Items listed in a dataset
--*--

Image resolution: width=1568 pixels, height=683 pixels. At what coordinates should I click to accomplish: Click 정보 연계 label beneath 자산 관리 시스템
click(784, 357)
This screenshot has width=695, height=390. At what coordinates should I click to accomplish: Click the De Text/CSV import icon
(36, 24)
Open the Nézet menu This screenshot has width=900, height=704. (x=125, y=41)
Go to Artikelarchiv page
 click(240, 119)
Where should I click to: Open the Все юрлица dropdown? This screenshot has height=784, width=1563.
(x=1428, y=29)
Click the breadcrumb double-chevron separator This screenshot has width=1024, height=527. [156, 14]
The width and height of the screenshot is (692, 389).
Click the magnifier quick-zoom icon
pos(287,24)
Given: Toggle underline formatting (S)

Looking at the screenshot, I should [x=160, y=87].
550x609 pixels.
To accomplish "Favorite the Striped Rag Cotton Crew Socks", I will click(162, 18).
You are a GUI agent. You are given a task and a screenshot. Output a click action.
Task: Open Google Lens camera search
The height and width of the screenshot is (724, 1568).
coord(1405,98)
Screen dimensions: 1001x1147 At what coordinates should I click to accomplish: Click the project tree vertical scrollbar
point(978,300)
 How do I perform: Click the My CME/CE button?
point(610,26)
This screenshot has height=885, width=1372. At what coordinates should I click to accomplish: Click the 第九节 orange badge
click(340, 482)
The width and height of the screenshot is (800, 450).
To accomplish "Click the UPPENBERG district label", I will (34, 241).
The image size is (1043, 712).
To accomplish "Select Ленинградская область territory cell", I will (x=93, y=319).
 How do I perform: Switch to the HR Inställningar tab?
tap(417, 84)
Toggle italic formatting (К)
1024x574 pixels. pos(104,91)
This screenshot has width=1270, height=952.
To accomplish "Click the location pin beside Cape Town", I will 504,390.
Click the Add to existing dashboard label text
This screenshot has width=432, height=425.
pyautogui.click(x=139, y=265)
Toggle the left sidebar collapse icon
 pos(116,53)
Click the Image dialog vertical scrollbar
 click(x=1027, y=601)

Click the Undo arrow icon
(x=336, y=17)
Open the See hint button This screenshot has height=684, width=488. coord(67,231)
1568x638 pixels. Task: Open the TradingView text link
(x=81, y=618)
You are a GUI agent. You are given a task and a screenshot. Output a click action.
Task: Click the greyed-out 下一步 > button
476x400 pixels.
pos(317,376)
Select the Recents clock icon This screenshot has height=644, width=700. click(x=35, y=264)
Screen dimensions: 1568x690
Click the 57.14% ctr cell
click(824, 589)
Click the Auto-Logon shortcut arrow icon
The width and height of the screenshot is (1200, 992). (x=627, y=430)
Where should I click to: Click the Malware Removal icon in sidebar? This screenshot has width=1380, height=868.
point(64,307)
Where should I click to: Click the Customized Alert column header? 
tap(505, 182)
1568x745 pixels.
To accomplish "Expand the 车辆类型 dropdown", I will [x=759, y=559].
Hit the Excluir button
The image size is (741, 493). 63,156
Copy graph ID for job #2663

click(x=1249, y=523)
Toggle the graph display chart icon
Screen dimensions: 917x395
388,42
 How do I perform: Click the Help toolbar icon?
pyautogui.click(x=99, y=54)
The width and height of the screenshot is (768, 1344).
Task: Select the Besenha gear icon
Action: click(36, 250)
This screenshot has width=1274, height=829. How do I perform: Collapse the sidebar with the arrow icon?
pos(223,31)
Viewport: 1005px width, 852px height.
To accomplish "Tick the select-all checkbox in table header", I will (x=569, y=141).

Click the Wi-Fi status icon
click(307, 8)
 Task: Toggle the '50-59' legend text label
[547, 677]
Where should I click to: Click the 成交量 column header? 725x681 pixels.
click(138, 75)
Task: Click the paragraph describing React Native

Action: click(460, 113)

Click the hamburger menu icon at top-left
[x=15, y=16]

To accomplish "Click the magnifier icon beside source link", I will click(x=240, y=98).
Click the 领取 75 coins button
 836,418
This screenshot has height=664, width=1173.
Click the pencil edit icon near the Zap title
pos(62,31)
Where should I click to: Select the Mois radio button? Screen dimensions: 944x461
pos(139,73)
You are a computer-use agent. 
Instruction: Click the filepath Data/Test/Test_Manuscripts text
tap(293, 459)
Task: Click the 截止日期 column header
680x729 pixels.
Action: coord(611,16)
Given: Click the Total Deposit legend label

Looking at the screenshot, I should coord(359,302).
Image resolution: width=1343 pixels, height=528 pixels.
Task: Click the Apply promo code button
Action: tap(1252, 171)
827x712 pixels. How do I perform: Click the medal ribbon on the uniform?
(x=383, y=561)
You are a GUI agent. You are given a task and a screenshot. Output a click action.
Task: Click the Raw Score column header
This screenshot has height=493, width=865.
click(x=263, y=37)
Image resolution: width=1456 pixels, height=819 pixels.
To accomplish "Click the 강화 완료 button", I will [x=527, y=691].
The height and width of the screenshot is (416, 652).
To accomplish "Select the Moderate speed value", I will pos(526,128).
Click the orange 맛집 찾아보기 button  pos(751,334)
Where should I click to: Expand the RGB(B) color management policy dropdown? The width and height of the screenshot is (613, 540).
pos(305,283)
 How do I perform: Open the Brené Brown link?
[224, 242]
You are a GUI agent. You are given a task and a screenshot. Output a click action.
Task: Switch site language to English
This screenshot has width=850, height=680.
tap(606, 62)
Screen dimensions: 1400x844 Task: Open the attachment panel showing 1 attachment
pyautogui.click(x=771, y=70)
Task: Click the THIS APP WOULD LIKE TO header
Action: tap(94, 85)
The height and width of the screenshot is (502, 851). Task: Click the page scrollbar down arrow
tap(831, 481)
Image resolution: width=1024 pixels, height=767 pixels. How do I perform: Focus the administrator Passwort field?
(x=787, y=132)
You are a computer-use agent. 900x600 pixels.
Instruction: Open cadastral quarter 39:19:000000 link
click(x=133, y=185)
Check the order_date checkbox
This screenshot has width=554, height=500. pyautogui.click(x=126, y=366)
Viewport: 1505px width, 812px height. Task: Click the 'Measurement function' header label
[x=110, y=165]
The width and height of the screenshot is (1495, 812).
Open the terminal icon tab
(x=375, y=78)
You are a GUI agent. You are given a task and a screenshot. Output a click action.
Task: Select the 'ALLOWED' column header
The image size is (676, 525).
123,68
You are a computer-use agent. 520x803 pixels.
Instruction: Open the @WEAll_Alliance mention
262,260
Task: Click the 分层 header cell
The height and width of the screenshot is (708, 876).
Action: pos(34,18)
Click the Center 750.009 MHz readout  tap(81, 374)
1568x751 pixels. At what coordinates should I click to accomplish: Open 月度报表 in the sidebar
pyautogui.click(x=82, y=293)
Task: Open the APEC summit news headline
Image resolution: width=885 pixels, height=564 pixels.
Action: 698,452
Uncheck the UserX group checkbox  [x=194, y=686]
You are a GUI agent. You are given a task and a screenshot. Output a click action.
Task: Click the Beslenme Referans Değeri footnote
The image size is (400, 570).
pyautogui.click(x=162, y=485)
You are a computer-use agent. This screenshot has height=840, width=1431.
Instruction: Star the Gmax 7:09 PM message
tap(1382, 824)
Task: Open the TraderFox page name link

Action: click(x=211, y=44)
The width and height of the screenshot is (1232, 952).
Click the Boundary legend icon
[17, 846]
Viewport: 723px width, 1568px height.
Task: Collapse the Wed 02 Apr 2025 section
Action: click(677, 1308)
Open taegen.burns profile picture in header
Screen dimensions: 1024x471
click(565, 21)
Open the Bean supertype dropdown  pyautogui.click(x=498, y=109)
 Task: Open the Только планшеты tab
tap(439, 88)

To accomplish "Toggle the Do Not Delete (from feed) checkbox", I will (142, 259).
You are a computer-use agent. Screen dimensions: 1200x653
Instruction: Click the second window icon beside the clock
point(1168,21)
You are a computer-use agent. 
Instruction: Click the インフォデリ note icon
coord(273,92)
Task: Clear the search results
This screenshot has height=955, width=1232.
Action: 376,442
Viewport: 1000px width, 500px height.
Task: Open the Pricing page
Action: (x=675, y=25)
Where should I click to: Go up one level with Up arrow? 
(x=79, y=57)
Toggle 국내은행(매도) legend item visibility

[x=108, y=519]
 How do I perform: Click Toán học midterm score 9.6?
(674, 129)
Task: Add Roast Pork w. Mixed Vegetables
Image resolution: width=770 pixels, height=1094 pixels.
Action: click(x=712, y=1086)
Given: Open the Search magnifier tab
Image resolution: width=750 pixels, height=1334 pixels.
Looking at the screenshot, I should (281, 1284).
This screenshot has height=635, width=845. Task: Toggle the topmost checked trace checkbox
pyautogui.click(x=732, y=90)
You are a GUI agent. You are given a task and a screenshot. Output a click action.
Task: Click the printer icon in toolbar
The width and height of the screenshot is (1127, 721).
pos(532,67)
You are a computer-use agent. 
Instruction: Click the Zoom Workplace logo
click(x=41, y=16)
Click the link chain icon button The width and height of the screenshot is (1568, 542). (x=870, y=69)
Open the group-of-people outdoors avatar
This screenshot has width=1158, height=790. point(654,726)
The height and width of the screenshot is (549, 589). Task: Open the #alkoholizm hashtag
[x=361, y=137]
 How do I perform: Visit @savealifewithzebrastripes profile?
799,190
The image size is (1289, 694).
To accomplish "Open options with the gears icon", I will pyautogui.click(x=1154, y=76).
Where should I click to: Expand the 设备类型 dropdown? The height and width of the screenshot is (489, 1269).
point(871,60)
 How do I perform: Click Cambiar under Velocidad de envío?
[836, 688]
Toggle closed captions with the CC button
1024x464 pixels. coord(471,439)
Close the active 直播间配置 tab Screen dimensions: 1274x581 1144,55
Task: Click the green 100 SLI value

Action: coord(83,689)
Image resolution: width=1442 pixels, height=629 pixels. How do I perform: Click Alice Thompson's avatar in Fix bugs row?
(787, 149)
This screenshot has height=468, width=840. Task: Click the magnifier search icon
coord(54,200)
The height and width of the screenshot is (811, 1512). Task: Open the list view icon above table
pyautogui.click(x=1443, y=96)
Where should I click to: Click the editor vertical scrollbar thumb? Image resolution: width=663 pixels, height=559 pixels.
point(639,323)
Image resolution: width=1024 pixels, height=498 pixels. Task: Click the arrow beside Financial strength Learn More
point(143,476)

--*--

_EXERCISE AIM_:
The lines to output run from the one containing "The height and width of the screenshot is (549, 589)." to the last line of the entries; give them back exactly.

_WRITTEN RESPONSE_:
The height and width of the screenshot is (549, 589). Task: Open the #alkoholizm hashtag
[x=361, y=137]
 How do I perform: Visit @savealifewithzebrastripes profile?
799,190
The image size is (1289, 694).
To accomplish "Open options with the gears icon", I will pyautogui.click(x=1154, y=76).
Where should I click to: Expand the 设备类型 dropdown? The height and width of the screenshot is (489, 1269).
point(871,60)
 How do I perform: Click Cambiar under Velocidad de envío?
[836, 688]
Toggle closed captions with the CC button
1024x464 pixels. coord(471,439)
Close the active 直播间配置 tab Screen dimensions: 1274x581 1144,55
Task: Click the green 100 SLI value

Action: coord(83,689)
Image resolution: width=1442 pixels, height=629 pixels. How do I perform: Click Alice Thompson's avatar in Fix bugs row?
(787, 149)
This screenshot has height=468, width=840. Task: Click the magnifier search icon
coord(54,200)
The height and width of the screenshot is (811, 1512). Task: Open the list view icon above table
pyautogui.click(x=1443, y=96)
Where should I click to: Click the editor vertical scrollbar thumb? Image resolution: width=663 pixels, height=559 pixels.
point(639,323)
Image resolution: width=1024 pixels, height=498 pixels. Task: Click the arrow beside Financial strength Learn More
point(143,476)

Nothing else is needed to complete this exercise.